Boat People by Hans Christoph Buch

Boat People by Hans Christoph Buch

Autor:Hans Christoph Buch [Buch, Hans Christoph]
Die sprache: deu
Format: epub
Herausgeber: Frankfurter Verlagsanstalt
veröffentlicht: 2014-02-24T00:00:00+00:00


3

Eine Steigerung scheint kaum mehr möglich – auch ohne expliziten Bezug auf seine Vorläufer hat Traven alle Variationen des Themas durchdekliniert. Die Karten liegen auf dem Tisch, das Blatt ist ausgereizt, so dass den Nachgeborenen, um Travens Text zu überbieten, nur eine Option offensteht: Das Understatement, ein Minimalismus, der, statt noch einmal alle Register zu ziehen, auf überflüssiges Beiwerk verzichtet und das Totenschiff -Motiv auf seinen nackten Kern reduziert. Genau das tut Jens Rehn, dessen 1954 erschienener Roman Nichts in Sicht so unterschiedliche Autoren wie Gottfried Benn und den jungen Martin Walser begeisterte, später aber, trotz eines Reanimationsversuchs durch Marcel Reich-Ranicki, dem Vergessen anheimfiel.

Jens Rehn, der mit richtigem Namen Luther hieß, war U-Boot-Offizier im Zweiten Weltkrieg, danach in amerikanischer Kriegsgefangenschaft und Literaturredakteur beim Rias Berlin – ein Stiller im Lande, der außer Nichts in Sicht kaum Nennenswertes veröffentlicht hat. Sein Buch verzichtet auf die Gattungsbezeichnung Roman und erzählt die Geschichte zweier Schiffbrüchiger, die auf einem Schlauchboot im Atlantik treiben als einzige Überlebende eines Seegefechts, in dessen Verlauf ein US-Bomber ein deutsches U-Boot versenkt, bevor er selbst ins Meer stürzt. Nach den voll orchestrierten Werken von B. Traven und Reinhard Goering wirkt der Text wie ein Kammerspiel mit Anklängen an Samuel Becketts 1953 uraufgeführtes Warten auf Godot, wie die deutsche Variante eines existentialistischen Romans, der anders als bei Sartre oder Camus nicht an Land spielt, sondern auf dem Meer:

Die Dünung war vollständig eingeschlafen. Die Sonne brannte auf die reglose See. Über dem Horizont lag leichter Dunst. Das Schlauchboot trieb nur unmerklich. Der Einarmige beobachtete unablässig die Kimm. Der Andere schlief. Es war nichts in Sicht.

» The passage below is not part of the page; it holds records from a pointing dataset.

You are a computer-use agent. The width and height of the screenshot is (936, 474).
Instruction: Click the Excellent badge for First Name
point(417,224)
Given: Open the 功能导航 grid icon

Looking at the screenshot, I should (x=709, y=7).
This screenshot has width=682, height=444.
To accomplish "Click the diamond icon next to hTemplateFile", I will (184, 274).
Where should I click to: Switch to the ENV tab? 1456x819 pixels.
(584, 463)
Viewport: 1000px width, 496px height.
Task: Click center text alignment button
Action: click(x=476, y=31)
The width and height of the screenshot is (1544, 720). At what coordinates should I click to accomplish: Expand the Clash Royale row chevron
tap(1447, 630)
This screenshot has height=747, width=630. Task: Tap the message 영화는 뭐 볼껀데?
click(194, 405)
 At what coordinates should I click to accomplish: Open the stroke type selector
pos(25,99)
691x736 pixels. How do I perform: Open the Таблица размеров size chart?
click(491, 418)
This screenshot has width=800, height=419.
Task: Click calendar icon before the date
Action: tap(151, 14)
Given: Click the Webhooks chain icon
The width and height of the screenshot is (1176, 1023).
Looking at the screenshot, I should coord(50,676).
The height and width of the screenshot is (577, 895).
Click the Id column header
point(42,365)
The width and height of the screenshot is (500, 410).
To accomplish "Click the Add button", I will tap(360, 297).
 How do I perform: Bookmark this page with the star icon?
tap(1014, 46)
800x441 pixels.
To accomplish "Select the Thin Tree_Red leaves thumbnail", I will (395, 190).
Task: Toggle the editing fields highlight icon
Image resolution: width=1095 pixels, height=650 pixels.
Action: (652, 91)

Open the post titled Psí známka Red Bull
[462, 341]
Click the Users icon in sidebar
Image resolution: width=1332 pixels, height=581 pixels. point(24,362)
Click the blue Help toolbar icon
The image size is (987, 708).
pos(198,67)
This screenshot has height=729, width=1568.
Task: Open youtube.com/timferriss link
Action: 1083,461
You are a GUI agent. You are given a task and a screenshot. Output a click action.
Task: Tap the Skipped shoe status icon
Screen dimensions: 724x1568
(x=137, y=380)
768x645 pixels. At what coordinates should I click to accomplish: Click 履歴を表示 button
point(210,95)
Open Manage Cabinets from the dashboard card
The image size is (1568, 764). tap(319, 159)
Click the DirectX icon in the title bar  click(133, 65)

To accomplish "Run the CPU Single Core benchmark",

So beginnt das Buch, und schon der kurze Ausschnitt zeigt, dass und wie Jens Rehn auf gesuchte Effekte verzichtet und in knappen Sätzen, eher wortkarg als wortreich, eine Geschichte erzählt, deren Protagonisten namenlos bleiben: Kahlschlagliteratur heißt der aus der Nachkriegszeit stammende Fachausdruck dafür. Die einzige Konzession an den Leser, die einzige Abwechslung, wenn man so will, in dem durch keinen Hoffnungsschimmer aufgehellten Text sind eingestreute Informationen, die wie Zitate aus dem Konversationslexikon oder einem Handbuch für Schiffbrüchige klingen:

Ein Schlauchboot ist etwa 2,5 Meter lang und 1,5 Meter breit. Der Mittelatlantik ist im Verhältnis hierzu so groß, dass seine genauen Maße keine Rolle spielen. Wenn ein Schlauchboot allein im Mittelatlantik treibt, ist es gleichgültig, ob es im Frieden oder im Kriege dort driftet. (…) Die Sonne ist uninteressiert daran, ob der Einarmige ein Amerikaner, der Andere ein Deutscher ist, und ob beide im Jahre 1943 auf einem Schlauchboot hocken. Der Mittelatlantik bleibt groß und das Schlauchboot bleibt klein.

Die Jahreszahl 1943 wirkt fast wie ein Stilbruch im Kontext des Buches; Rückblenden in die Vorkriegszeit sind selten, auch das Kriegsgeschehen wird weitgehend ausgespart, so dass der Roman weder das Bedürfnis nach 'Spannung' noch den Voyeurismus der Leser befriedigt, wie es Lothar Buchheims Bestseller Das Boot und dem darauf basierenden Film gelang. Wenn ich es richtig sehe, enthält der Text nur eine direkte Anspielung auf das NS-Regime:

'O Tannenbaum', sang er, 'wie braun sind deine Blätter.' 'Das kommt von der Partei', sagte er, 'die braunen Blätter'.